前から気になっていた、 RF-Power8000という1~8000MHzのRFパワー計。AliExpressの11.11セールで安くなっていたので購入したのだけど…。
結論からいいうと、ダメ。少なくとも、この個体は。以下詳細。
パッケージ
(帯電防止と思われる)ビニル袋に入っただけの状態。
内容物は、本体とUSBケーブル。以上。マニュアルはなし。期待はしていなかったので、これについてはそんなものだろうと。本体は約5cm角。
動作確認
50MHz -10dBm
最初の動作テストとして、OSA103 miniから50MHz -10dBmの信号を発生させて、それを測ってみる。
まず、OSA103 mini自身の入力に入れてFFTモードで観測(入力のジャンパ設定は50Ω)。-9.82dBmと出ている。
続いて、RF-Power8000で測定。
測定結果は、-8.0dBm。2dBも違っている(-10dBmはワット表示だと0.1mW。-8.0dBmだと0.158mW)。
なお、周波数は自分で設定する(タクトスイッチの操作)。この周波数設定にどういう意味があるのかよくわからない(適当な数値を入れても測定結果は特段変わらないようなので)。
無線機の出力測定
今度は、無線機の出力を測ってみる。周波数は145MHz。
まず、通過型SWR/パワー計(ダミーロードを接続)。
4.23W。このSWR計は周波数なども表示してくれる。素晴らしい。
では、今回のRFパワー計で測定。直接入力するわけにはいかないので、50dBのアッテネータ(30dB + 20dB)を経由する。
-11.7dBm。
アッテネータ分の「ゲタ」を設定できるので、それを入れて改めて。
38.2dBm。ま、50dBなので簡単に計算できるけど、設定できるのは便利ではある。なお、50-11.7なら38.3だけど、微妙なところは誤差だろう。

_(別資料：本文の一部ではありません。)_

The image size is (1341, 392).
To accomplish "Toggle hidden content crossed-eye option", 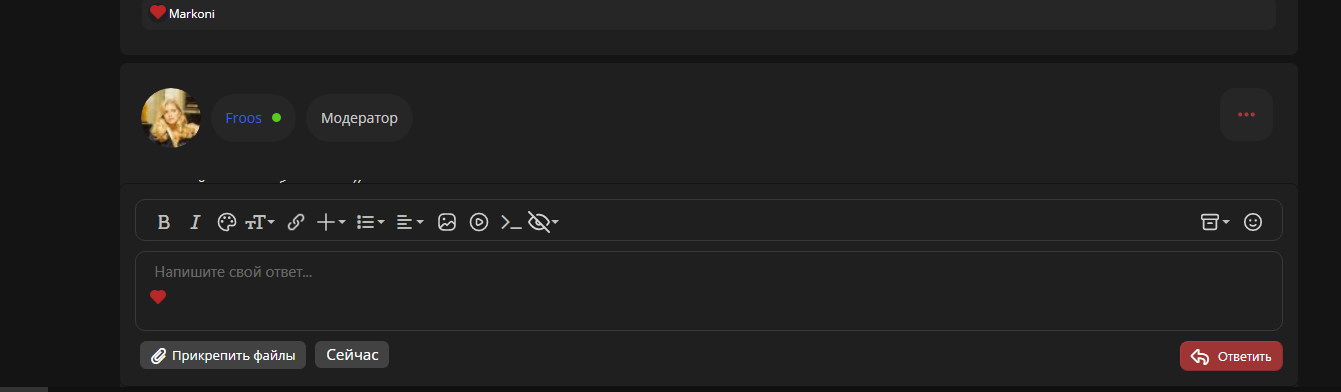I will pyautogui.click(x=543, y=222).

しかし、38.2dBmだと、6.607W。ここでも、2dBほど多めに出ている(2dB引いた36.2dBmは4.169Wで、SWR経での測定とだいたい同じ)。
ついでに、OSA103 miniで測定してみる。
-13.54dBm。50dBのゲタを考慮すると、36.46dBm(4.426W)。SWR計での測定に近い値。
中の様子
どうも測定結果が怪しいので、中を見てみる。
検出部と表示部(と思われる)の二枚の基板。赤は+5Vだけど、黒はGNDではなくてデータ線のよう。GNDはスタンドオフ経由で接続している様子。
しかし、ICチップの様子が変。クローズアップ。
表面が削り取られている…。小さいU3の方も削っているみたい。
検出部の方はシールドボックスになっているけど、はめ込んでいるだけのようで簡単に取れた。
こっちのチップ表面も削られている。
ダメだろ、これ…。
こういうものは極論すれば半導体チップがすべてなので、きっと大丈夫に違いないと思って購入したのだけど、その肝心の半導体チップがこんな表面を削ったような粗悪品じゃどうしようもない。
なお、まともなチップを使ったちゃんとしたものもあるのかもしれない。これが粗悪なコピー品なのかもしれないので。一応、念のため。
いずれにしろ、これはOpen Dispute。続きは別途。
【追記】
そう言えばバカ安ロジアナもIC表面が削り取られていた。
コメント
中華製品でチップが削られていることは、割と普通にあります。海賊版対策です。
むしろ、チップ表面を削っているということは、オリジナルの可能性が高いです。
我々の感覚からすると、みっともないし信用できないですが。
ありがとうございます。そう言う場合もあるのですね。覚えておきます。